Я падаю на кровать, и сон оборачивается вокруг меня, как саван. Голос, похожий на голос
Рат, шепчет в моем ухе "Вы фантазируете, Вы фантазируете", и затем - ............
.......... день. Я лежу на кровати, и первое, что я вижу, когда я открываю мои глаза - моя
одежда, висящая на спинке стула. Я не забыл повесить её там. Я слышу глубокое, хриплое
дыхание, и чувствую теплый воздух на моей шее, и я говорю "Элен?" и оборачиваюсь, но
это не она, это только Рат.
"Только Рат?" - обвиняюще говорит она, открывая один глаз, другой закрыт подушкой.
Я встаю с кровати, иду в душ, говорю что я хочу холодную воду, и осматриваю моё
разбитое тело, пока моюсь. Бинта нет, но на моей ноге ожог, и есть ушибы, но когда я
проверяю мою спину в зеркале, я вижу, что царапины прошли.
Или возможно их никогда не было.
Я велю телефону соединиться с Эрби. Тот кажется сонным и говорит мне, что сейчас
шесть часов утра.
"Я хочу сделать это сегодня," - говорю я, и фактически я слышу, как у него отпала
челюсть.
"Сегодня," – повторяю я, на случай если он не понимает. Он вроде понял.
"Вы уверены?" – говорит он, но он знает, что я не шутил бы с этим. Это мой запрос, мы
делаем запись, когда я готов, в любое время дня или ночи.
"Я уверен," - говорю я.
"Но никого нет в сценарном отделе киностудии," - говорит он. Он также знает, что ничего
нет в контракте о том, что я должен отдать сценарий в сценарный отдел киностудии перед
записью пси-диска.

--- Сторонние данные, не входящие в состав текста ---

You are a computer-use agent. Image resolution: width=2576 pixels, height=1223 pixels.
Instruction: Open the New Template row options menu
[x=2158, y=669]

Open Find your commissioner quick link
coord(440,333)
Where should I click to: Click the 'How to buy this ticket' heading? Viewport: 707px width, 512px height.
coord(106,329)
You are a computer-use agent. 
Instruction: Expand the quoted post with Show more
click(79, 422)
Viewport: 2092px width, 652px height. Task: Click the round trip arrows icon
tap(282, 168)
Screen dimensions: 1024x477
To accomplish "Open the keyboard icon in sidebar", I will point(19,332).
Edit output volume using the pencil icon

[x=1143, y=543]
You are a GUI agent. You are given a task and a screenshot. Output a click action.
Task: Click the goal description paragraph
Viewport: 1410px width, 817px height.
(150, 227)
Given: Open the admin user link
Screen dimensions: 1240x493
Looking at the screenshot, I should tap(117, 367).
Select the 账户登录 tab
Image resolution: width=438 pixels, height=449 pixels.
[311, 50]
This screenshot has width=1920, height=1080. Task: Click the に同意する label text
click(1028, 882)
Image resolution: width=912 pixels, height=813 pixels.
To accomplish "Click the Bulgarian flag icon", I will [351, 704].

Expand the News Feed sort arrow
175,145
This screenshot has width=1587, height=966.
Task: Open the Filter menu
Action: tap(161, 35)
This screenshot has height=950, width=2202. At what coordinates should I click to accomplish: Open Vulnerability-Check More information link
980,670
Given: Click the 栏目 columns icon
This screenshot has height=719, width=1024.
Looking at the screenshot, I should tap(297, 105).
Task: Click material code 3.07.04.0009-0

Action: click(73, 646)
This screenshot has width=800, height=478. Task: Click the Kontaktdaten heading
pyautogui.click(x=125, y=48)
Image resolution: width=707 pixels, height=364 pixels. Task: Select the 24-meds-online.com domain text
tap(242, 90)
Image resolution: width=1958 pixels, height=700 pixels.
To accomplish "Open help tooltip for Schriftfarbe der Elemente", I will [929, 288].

Это стало нормой, и иногда полезно привести мысли в порядок,
прежде чем Вы входите в студию, и Корпорации нравится это, потому что дает им
возможность творческого контроля, но это мой запрос, и я говорю Эрби, что я буду делать
это неподготовленным.
"Когда?" - он говорит, начиная казаться более активным.
"Через час," - говорю я.
"Вы уверены?" - говорит он снова, и я игнорирую его.
"Будь там в семь," – говорю я. "И пошли за мной автомобиль." Я прерываю связь прежде,
чем он может ответить. Часа мало для уведомления, но студии готовы 24 часа в сутки, и
им не нужно большой подготовки, чтобы сделать запись, находящуюся в голове
Фантазера.
Я начинаю загонять мысли в голову, пока моюсь. Я концентрирую мои мысли в один ком,
и я формирую из кома поезд, один из старых паровозов, пар, изрыгающийся из
приземистой трубы, шатуны на колесах, шипение поршней и свист. Я заполняю мою
голову изображениями, исключая все остальное. Поезд стоит на рельсах, простирающихся
к горизонту по идеально прямой линии. Я исключаю все остальное из моего сознания.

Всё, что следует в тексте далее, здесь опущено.